---------- EXERCISE MATERIAL ----------

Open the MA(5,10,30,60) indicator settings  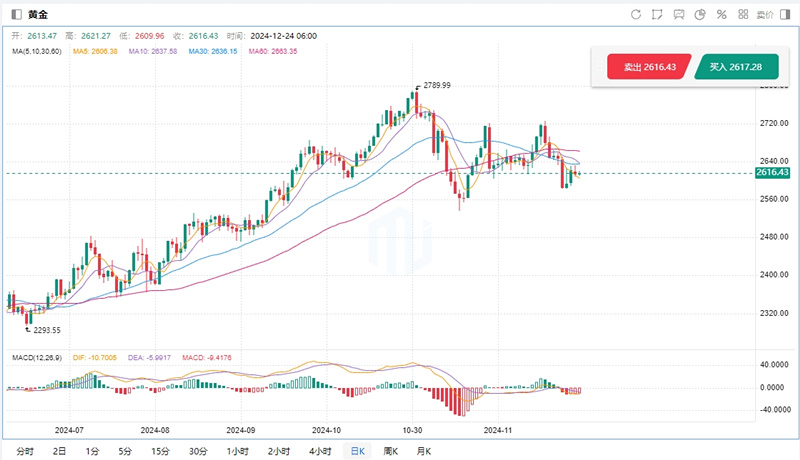pos(35,51)
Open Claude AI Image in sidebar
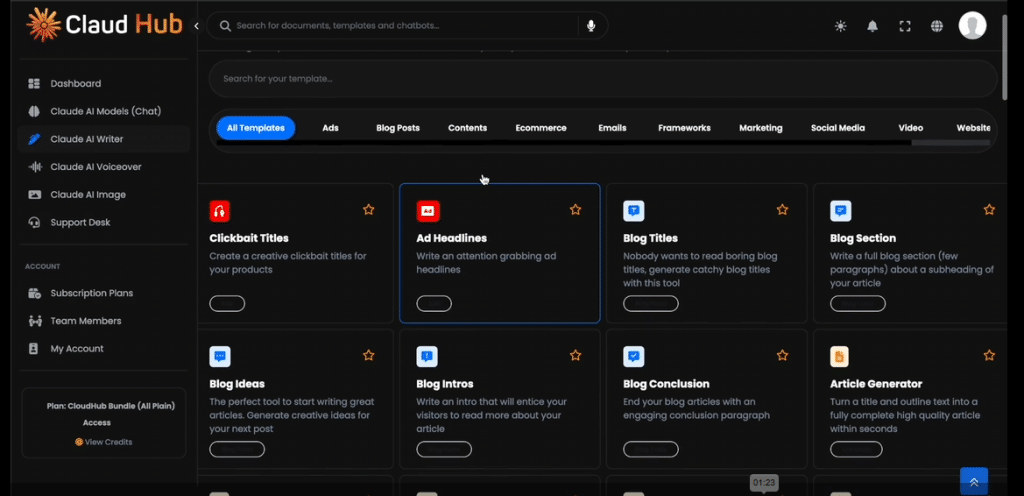 (87, 195)
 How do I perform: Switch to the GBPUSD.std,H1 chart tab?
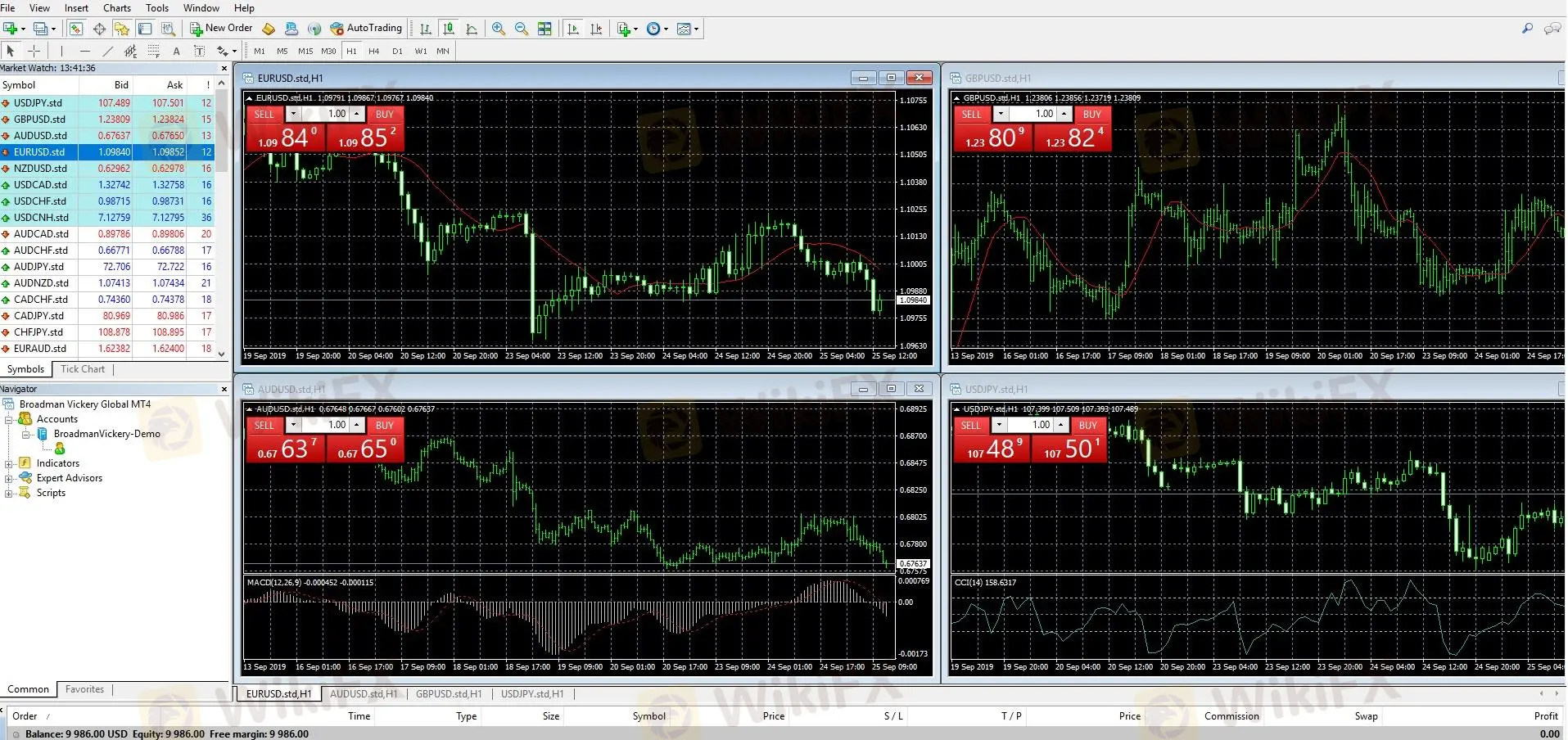point(448,693)
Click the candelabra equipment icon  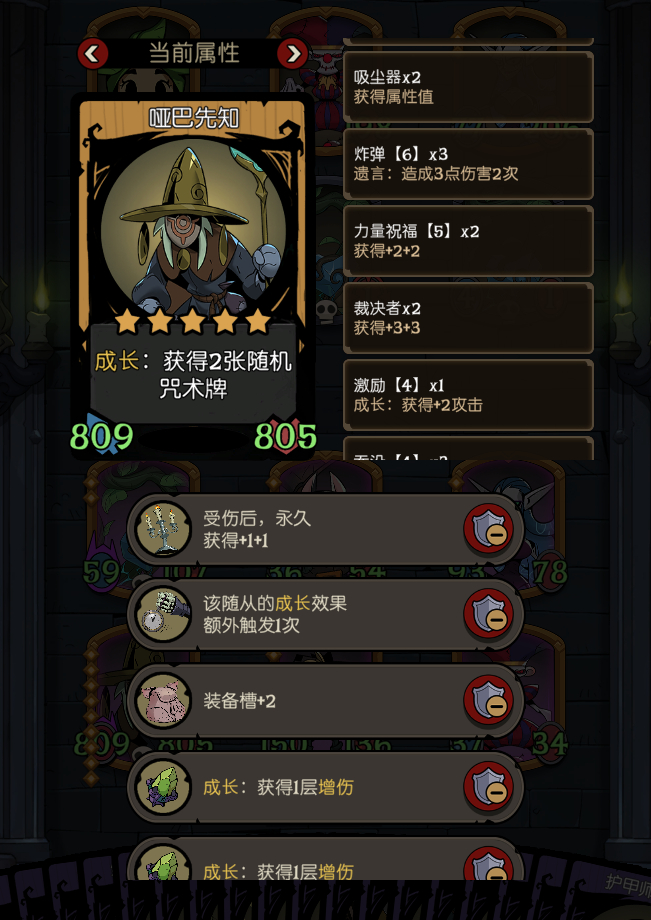(x=164, y=528)

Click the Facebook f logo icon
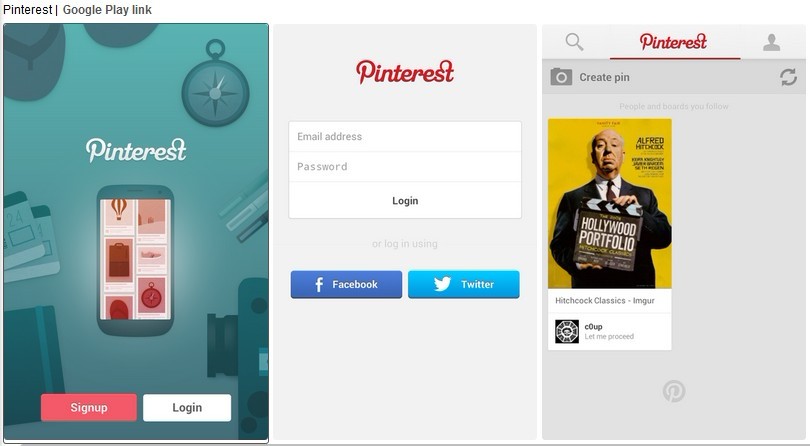pos(319,284)
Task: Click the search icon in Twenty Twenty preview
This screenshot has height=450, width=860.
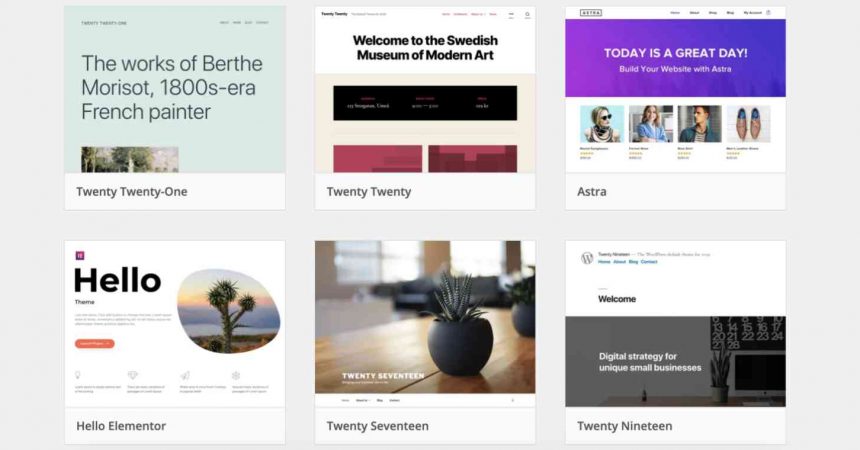Action: pyautogui.click(x=528, y=15)
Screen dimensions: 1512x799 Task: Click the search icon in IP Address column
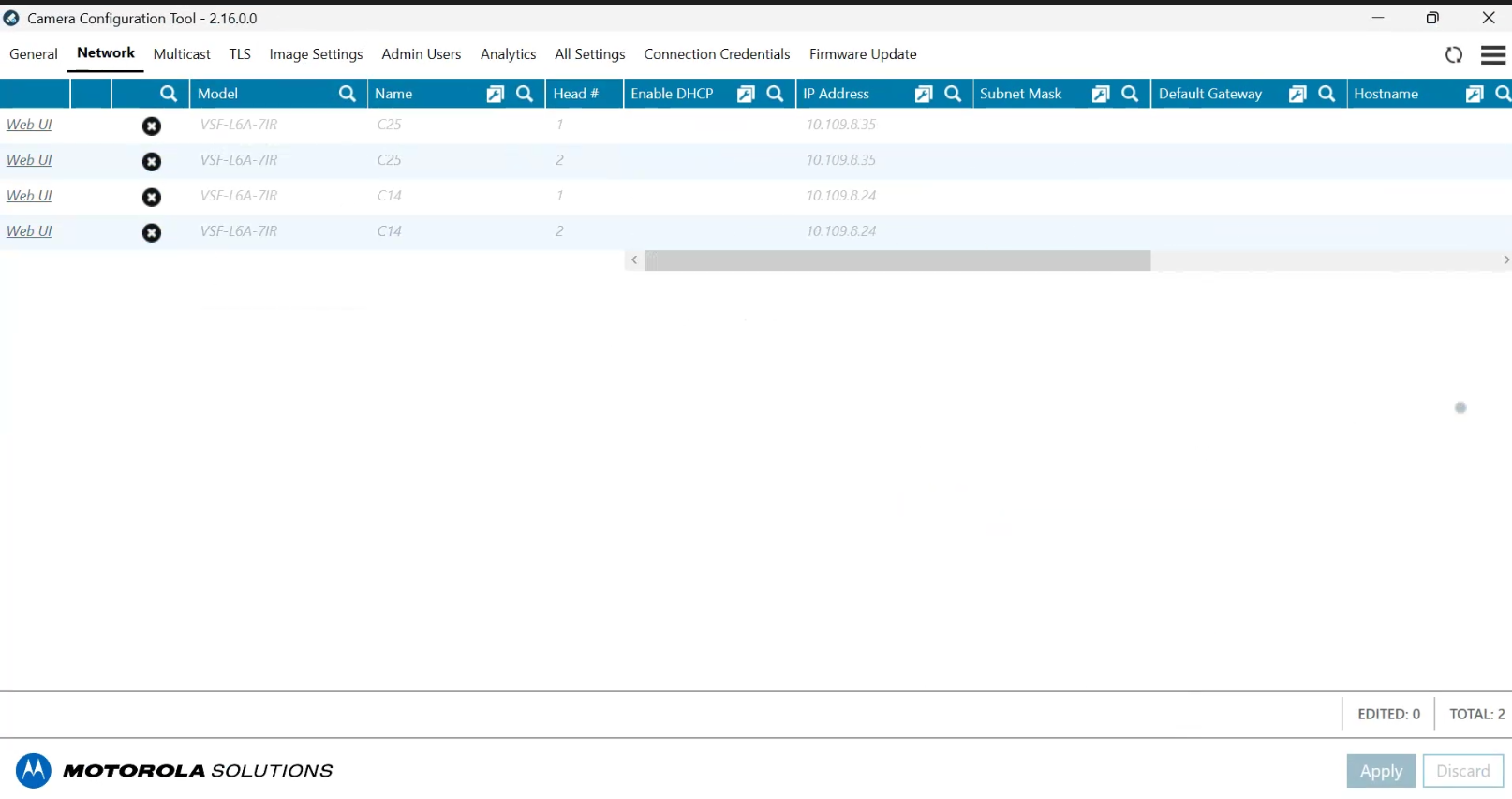coord(953,94)
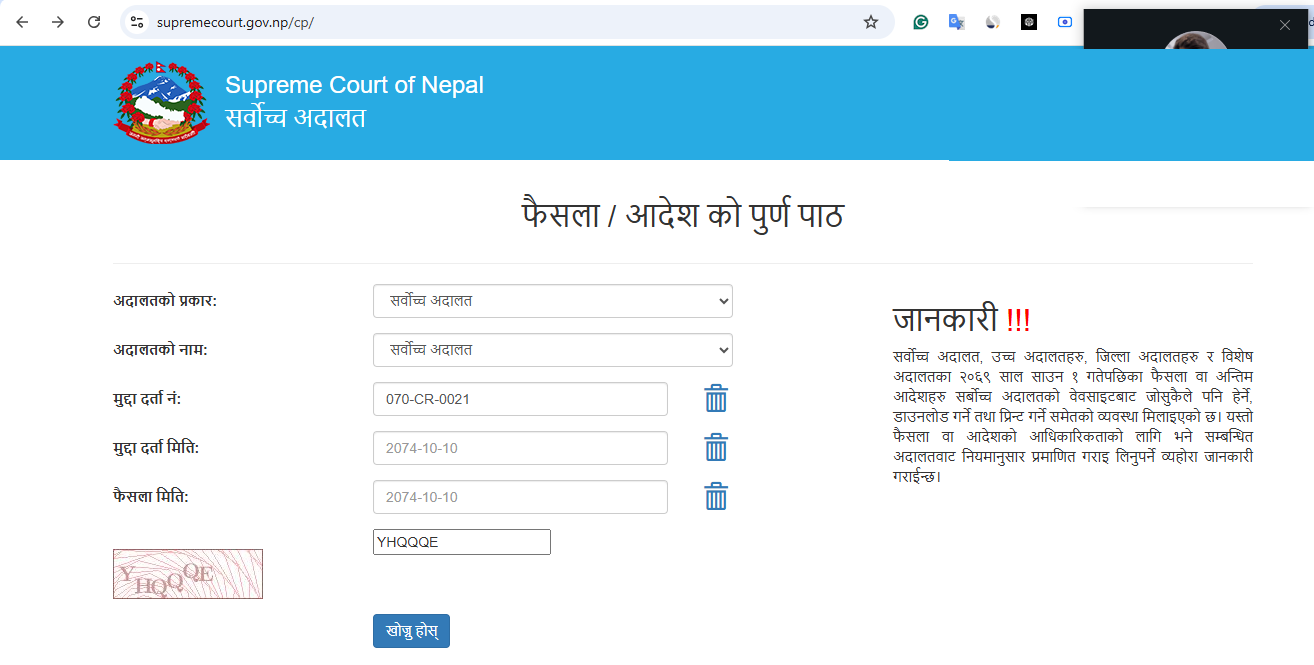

----------

- TRY IT
All that is needed here is the run of lines from the one containing "Click the Facebook f logo icon" through the end of the material above, reproduced exactly and without pictures.

- TASK RESPONSE
Click the Facebook f logo icon
pos(319,284)
Task: Click the search icon in Twenty Twenty preview
This screenshot has height=450, width=860.
Action: pyautogui.click(x=528, y=15)
Screen dimensions: 1512x799 Task: Click the search icon in IP Address column
coord(953,94)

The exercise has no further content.